[Dataset items]
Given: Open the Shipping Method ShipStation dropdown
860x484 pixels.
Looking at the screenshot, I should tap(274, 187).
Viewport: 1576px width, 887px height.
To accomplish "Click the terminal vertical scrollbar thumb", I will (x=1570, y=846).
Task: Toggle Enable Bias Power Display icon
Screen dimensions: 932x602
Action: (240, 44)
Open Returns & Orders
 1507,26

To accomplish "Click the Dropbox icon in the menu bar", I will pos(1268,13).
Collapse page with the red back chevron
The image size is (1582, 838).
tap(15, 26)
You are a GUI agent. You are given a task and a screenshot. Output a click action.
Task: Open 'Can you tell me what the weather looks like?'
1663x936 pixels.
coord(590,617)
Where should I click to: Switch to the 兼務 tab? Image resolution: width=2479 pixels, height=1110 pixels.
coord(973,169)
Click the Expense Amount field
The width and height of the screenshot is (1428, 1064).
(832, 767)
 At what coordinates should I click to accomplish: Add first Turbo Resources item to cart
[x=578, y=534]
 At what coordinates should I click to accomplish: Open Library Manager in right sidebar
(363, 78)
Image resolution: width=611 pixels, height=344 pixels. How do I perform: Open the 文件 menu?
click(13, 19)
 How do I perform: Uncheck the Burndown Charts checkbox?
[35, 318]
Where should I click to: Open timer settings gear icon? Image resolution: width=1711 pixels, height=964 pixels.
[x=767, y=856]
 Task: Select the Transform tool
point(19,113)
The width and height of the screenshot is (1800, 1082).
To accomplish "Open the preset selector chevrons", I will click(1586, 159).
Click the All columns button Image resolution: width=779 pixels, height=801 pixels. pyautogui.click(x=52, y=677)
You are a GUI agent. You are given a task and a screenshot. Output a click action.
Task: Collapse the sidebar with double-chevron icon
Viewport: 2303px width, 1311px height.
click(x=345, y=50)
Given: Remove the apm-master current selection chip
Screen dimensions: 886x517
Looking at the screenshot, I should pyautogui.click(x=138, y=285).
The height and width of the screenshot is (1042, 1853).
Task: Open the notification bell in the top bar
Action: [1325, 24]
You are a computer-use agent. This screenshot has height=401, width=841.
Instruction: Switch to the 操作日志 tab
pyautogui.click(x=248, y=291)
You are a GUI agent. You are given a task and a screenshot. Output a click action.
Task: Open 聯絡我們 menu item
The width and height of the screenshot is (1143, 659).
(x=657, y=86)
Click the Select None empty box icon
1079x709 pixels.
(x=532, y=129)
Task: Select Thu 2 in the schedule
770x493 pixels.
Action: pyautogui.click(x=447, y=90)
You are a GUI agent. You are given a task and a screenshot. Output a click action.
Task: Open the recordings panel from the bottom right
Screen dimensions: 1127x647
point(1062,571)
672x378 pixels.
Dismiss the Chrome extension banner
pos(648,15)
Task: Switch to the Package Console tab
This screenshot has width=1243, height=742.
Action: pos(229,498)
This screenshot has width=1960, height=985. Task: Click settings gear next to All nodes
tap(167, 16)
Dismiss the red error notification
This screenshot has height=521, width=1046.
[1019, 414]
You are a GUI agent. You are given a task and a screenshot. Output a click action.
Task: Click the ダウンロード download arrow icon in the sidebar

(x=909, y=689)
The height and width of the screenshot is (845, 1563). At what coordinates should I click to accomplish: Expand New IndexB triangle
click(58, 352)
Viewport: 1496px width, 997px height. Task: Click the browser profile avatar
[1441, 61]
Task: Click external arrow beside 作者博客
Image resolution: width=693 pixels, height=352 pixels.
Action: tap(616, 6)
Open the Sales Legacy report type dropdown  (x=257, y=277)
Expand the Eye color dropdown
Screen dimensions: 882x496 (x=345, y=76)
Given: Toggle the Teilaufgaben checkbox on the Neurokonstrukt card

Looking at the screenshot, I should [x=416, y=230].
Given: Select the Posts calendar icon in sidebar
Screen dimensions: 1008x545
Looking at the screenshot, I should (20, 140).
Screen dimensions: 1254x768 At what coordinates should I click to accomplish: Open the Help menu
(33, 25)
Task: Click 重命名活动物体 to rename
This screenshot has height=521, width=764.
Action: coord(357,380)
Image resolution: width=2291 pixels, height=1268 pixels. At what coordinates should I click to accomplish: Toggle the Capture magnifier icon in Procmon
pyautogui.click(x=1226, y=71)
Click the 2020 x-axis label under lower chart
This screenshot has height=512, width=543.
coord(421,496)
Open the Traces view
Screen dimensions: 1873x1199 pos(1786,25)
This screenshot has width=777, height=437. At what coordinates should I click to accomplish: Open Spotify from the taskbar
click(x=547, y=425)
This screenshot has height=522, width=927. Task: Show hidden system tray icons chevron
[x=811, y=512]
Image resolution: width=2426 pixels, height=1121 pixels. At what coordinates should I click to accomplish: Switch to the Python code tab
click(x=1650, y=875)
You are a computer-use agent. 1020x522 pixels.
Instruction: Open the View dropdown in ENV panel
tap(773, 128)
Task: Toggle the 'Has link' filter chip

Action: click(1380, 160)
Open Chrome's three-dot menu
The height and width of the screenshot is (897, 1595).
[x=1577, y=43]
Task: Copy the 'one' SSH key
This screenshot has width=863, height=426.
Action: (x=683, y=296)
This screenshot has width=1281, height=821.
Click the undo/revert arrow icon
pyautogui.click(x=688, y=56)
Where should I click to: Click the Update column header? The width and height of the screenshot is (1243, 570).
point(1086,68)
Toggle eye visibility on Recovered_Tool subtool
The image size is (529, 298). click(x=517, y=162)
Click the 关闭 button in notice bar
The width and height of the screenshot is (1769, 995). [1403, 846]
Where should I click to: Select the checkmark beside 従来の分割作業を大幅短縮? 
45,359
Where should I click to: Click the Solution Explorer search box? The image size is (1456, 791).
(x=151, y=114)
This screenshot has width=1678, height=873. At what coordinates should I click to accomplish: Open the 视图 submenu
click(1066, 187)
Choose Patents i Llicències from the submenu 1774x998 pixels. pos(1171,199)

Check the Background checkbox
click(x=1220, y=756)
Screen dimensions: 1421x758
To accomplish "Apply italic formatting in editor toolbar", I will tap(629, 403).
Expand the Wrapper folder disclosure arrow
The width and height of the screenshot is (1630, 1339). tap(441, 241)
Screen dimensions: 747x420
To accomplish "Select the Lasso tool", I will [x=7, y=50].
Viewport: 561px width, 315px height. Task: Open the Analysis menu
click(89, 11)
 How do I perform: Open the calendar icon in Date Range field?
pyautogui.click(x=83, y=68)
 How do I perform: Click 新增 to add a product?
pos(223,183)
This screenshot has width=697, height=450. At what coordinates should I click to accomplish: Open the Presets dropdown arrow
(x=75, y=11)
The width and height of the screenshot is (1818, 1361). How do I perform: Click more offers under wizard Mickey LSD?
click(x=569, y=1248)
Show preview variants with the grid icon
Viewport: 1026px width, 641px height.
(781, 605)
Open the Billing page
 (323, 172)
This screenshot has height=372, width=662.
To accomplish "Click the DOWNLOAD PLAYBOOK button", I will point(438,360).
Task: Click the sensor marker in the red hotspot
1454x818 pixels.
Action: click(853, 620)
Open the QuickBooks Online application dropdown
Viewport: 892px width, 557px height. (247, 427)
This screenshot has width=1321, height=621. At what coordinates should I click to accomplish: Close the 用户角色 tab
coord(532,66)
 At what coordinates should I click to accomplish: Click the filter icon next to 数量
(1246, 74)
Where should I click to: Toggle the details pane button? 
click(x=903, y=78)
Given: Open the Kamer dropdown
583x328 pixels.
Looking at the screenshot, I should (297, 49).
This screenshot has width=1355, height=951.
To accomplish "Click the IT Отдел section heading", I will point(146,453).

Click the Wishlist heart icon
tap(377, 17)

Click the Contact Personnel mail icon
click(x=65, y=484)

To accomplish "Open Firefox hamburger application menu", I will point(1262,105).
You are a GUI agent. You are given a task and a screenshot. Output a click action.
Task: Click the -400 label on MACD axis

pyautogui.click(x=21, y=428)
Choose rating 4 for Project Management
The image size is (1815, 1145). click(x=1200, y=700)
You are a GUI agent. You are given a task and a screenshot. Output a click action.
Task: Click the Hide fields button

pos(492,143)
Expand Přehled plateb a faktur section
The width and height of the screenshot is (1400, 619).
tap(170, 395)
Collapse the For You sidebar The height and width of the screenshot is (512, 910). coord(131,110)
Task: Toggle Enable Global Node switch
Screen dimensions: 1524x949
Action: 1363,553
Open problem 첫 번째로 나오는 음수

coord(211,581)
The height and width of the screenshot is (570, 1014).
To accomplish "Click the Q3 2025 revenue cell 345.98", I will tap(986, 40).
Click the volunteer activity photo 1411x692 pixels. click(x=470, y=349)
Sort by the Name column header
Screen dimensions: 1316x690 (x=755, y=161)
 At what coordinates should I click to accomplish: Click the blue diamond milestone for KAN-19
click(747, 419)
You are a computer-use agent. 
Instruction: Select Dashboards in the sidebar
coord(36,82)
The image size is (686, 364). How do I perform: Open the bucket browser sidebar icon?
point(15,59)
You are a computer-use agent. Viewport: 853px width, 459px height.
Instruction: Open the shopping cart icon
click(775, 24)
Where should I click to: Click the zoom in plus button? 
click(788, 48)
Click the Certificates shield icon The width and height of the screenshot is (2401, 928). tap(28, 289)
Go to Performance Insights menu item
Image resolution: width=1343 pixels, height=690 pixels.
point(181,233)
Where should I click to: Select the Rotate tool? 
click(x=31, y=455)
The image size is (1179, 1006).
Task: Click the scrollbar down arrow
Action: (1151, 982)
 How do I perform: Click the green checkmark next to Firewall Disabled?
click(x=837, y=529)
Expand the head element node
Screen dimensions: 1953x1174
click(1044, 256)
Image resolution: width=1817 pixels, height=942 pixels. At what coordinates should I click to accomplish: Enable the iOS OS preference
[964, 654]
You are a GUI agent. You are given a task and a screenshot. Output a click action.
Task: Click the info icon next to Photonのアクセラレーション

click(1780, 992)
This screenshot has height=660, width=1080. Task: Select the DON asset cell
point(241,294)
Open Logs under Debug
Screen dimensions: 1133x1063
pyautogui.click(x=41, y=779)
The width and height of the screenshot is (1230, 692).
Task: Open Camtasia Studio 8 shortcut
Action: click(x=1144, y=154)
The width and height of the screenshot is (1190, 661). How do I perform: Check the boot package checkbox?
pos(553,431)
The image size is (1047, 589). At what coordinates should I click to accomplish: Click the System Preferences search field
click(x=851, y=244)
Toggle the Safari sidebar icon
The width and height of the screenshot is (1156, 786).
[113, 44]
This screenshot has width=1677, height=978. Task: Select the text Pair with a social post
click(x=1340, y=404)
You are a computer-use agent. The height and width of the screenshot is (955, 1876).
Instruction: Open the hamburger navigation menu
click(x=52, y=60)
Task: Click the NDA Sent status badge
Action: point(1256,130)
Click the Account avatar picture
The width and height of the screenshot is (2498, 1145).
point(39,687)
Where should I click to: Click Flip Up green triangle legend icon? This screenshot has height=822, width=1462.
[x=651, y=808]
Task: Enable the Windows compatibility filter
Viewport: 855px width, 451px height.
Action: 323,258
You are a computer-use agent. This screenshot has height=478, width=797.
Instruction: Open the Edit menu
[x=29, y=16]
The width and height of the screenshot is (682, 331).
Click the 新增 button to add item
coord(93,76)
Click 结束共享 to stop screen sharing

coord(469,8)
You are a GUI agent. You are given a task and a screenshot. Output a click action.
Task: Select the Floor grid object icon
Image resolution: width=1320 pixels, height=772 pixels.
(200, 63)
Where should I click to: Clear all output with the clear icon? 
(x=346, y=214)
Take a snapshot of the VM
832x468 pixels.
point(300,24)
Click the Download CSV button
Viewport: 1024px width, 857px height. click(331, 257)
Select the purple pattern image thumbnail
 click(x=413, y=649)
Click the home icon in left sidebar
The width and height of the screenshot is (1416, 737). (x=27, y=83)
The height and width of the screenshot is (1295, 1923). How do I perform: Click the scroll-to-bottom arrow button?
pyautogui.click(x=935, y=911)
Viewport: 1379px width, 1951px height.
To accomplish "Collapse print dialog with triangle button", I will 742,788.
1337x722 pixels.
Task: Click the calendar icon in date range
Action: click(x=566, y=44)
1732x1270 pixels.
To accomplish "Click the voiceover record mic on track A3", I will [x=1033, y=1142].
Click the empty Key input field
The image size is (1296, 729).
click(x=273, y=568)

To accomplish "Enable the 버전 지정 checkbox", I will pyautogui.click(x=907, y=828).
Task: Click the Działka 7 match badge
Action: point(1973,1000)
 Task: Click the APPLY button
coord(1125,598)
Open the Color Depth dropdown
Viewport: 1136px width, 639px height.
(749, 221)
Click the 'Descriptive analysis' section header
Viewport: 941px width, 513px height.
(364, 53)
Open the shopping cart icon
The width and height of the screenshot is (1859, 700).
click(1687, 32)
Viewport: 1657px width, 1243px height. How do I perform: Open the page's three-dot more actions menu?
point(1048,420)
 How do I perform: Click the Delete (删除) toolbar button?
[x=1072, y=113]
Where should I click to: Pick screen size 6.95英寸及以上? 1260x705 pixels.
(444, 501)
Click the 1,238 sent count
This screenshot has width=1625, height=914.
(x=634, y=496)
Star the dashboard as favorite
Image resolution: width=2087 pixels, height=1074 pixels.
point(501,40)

# [Work task]
Please filter the entries for the word "computer" and copy the lines that have it.

# [Response for this exercise]
You are a computer-use agent. This screenshot has height=401, width=841.
You are a computer-use agent. 1020x522 pixels.
You are a computer-use agent. 
You are a computer-use agent. Viewport: 853px width, 459px height.
You are a computer-use agent. The height and width of the screenshot is (955, 1876).
You are a computer-use agent. This screenshot has height=478, width=797.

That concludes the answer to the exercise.